Strona 4 z 5

Re: Aguti :(

: 14 lut 2014, 9:30
autor: LidkaK
Bardzo mi przykro :cry:

:candle:

Re: Aguti :(

: 14 lut 2014, 17:18
autor: dr_granda
:sadness: :candle:

Re: Aguti :(

: 14 lut 2014, 21:30
autor: lubię
Już wiem: bardzo ostre zapalenie płuc, raczej wirus (brak zmian typowych dla infekcji bakteryjnych). Zbladłam - skoro Aguta to wykończyło w niespełna 12h (wieczorem wyglądał zwyczajnie, rano już nie żył), to na ile mogę wyjść z domu, żeby nie znaleźć następnej świnki? Na szczęście minęło już trochę, solidne sprzątanie zrobiłam od razu i póki co, reszta tryska zdrowiem, a z każdym dniem prawdopodobieństwo maleje. Na tym się skupiam. :fingerscrossed:

Re: Aguti :(

: 14 lut 2014, 22:13
autor: porcella
I tak trzymaj. W ciągu tygodnia powinno się wszystko wyjaśnić i to na dobre.

Re: Aguti :(

: 14 lut 2014, 22:15
autor: meadow
Biedny Aguś. :candle: Był identyczny jak mój Hassan, niczym bliźniaki :(

Re: Aguti :(

: 14 lut 2014, 22:33
autor: nadia79
:candle: dla Autka Kasiu...

Re: Aguti :(

: 15 lut 2014, 0:59
autor: Chrumka
:swieca: bardzo współczuję...

Re: Aguti :(

: 15 lut 2014, 14:23
autor: jax
Wygląda jak moja Tabasia.
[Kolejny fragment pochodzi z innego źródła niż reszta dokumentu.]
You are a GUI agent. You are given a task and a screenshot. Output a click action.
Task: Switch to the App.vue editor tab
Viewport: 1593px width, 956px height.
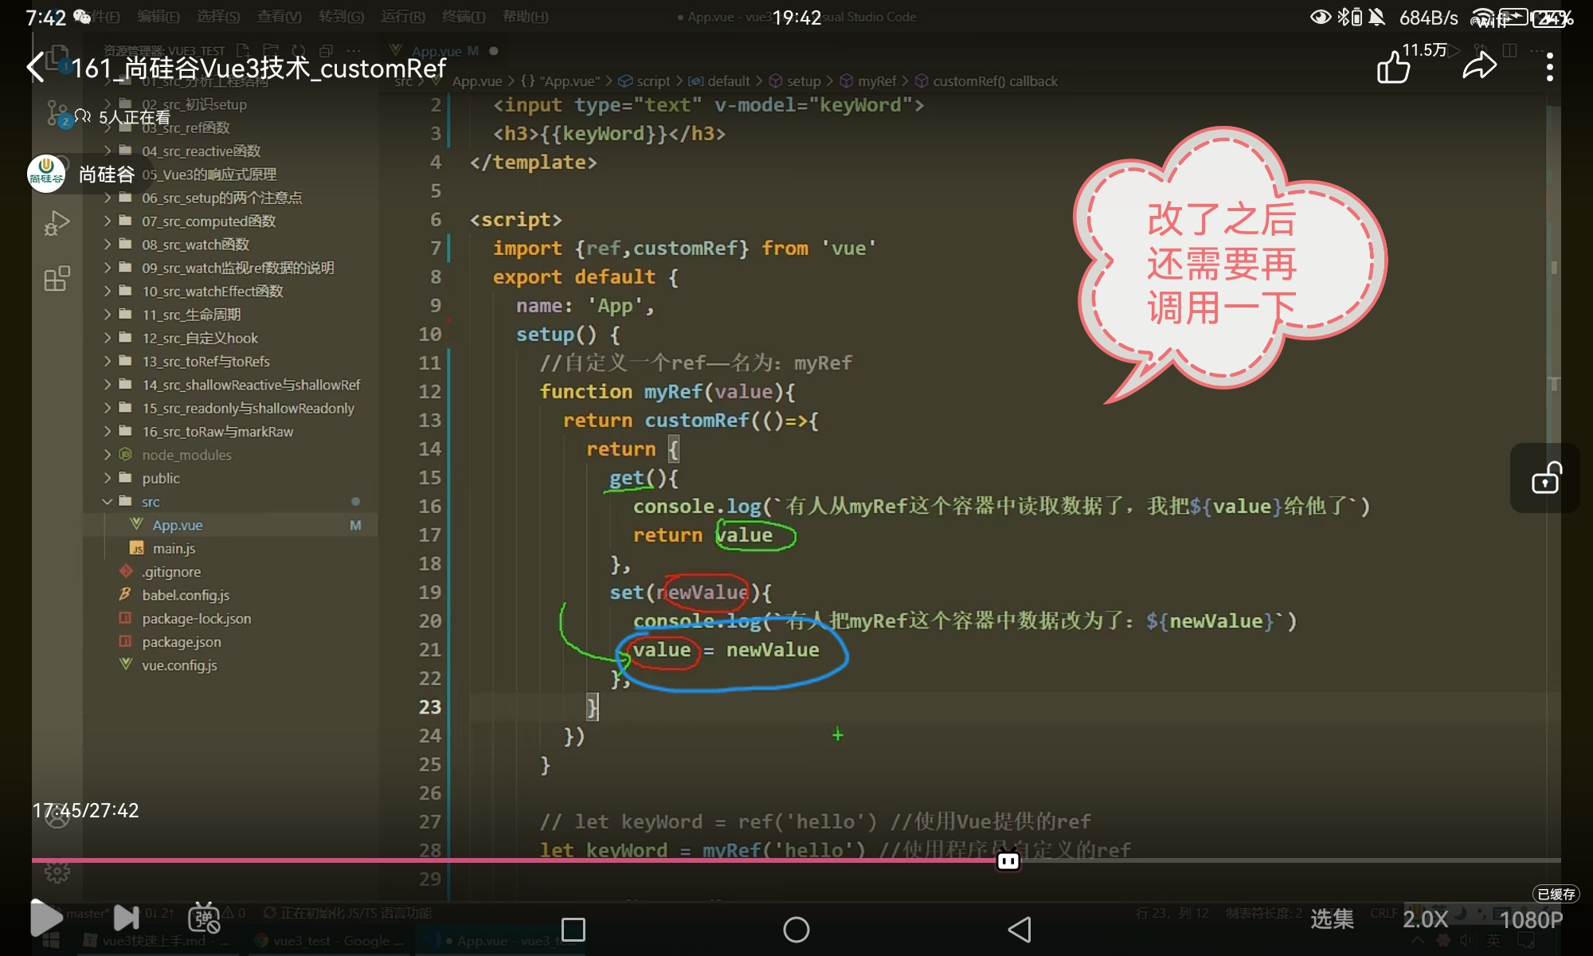(436, 51)
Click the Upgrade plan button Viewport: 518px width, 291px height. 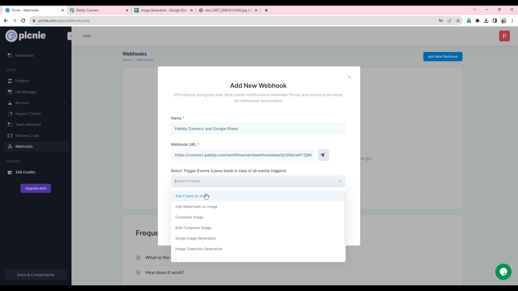(36, 188)
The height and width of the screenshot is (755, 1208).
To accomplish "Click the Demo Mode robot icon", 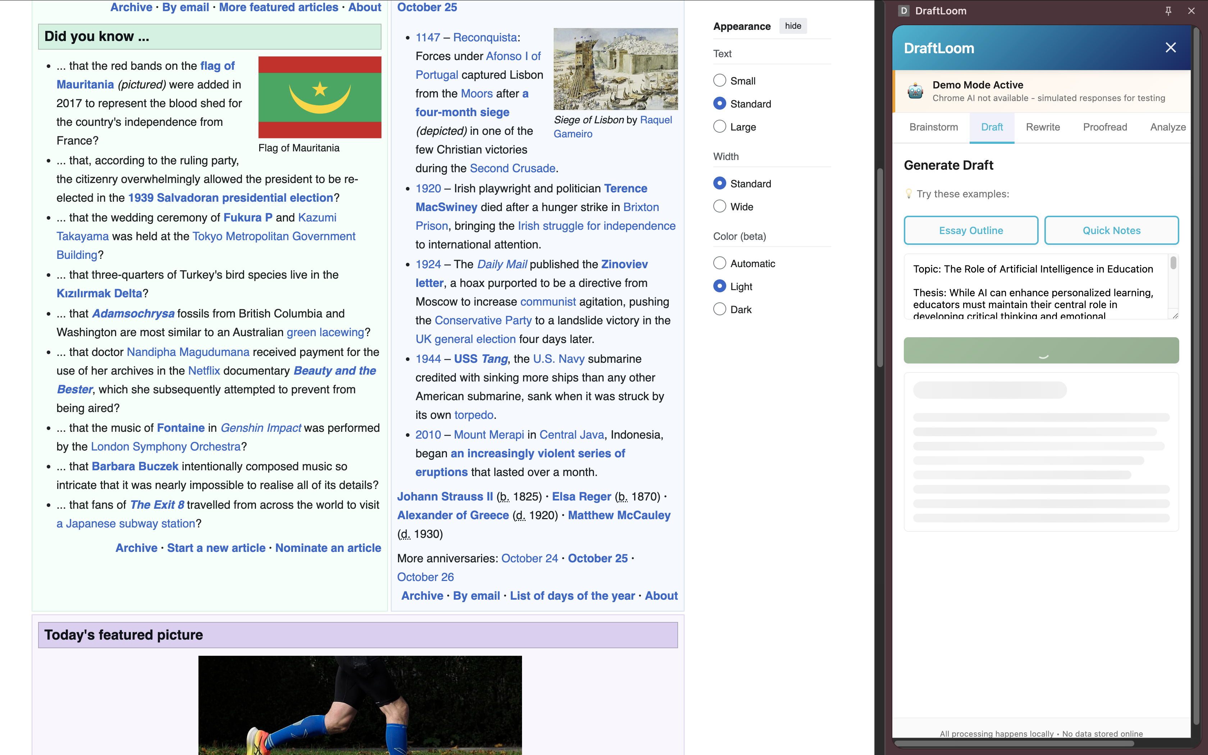I will 915,91.
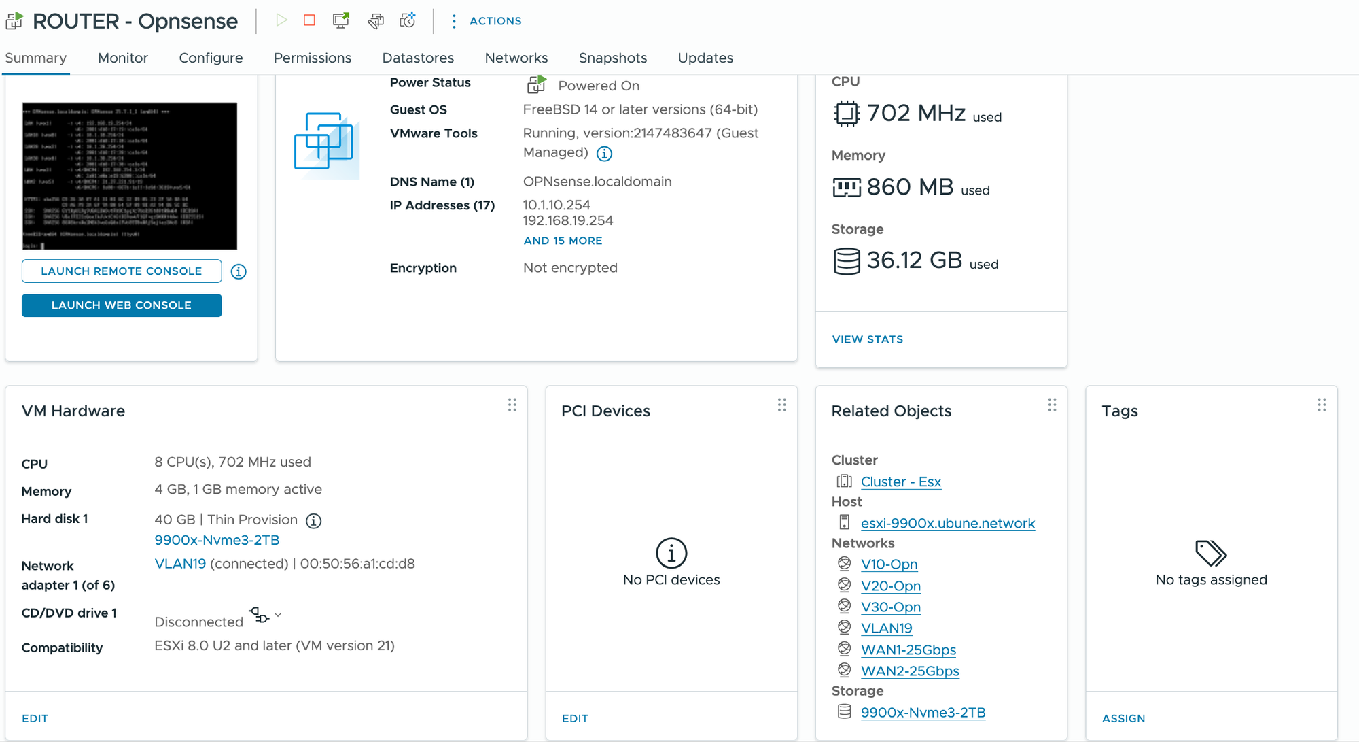
Task: Open the esxi-9900x.ubune.network host link
Action: click(947, 523)
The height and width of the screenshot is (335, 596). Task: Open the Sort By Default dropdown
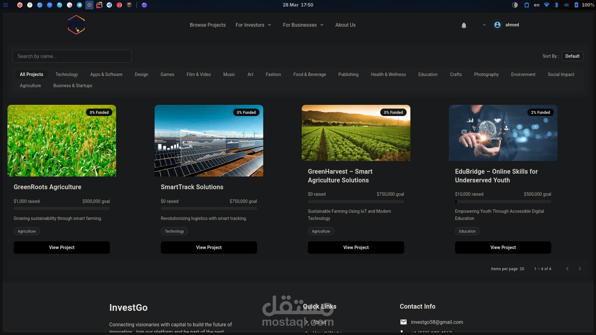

Brykają sobie teraz za TM.

Dla Agutka :swieca:

Re: Aguti :(

: 15 lut 2014, 14:34
autor: Inez
[*] dla Agutka.

Re: Aguti :(

: 15 lut 2014, 23:22
autor: lubię
Chcę Wam bardzo podziękować: jestem agnostyczką i kiedy tracę przyjaciela - tracę go na zawsze. Żegnam Go, bo nie było mnie przy Nim, kiedy odchodził. Większości z Was nie nigdy nie widziałam, ale czytam obrazami i kiedy zobaczyłam kolejne świeczki, miałam wrażenie, że stoję we wciąż powiększającym się tłumie ludzi, którzy w milczeniu żegnają kogoś ze mną. Wtedy poczułam, że wszytko jest tak, jak być powinno. Dziękuję.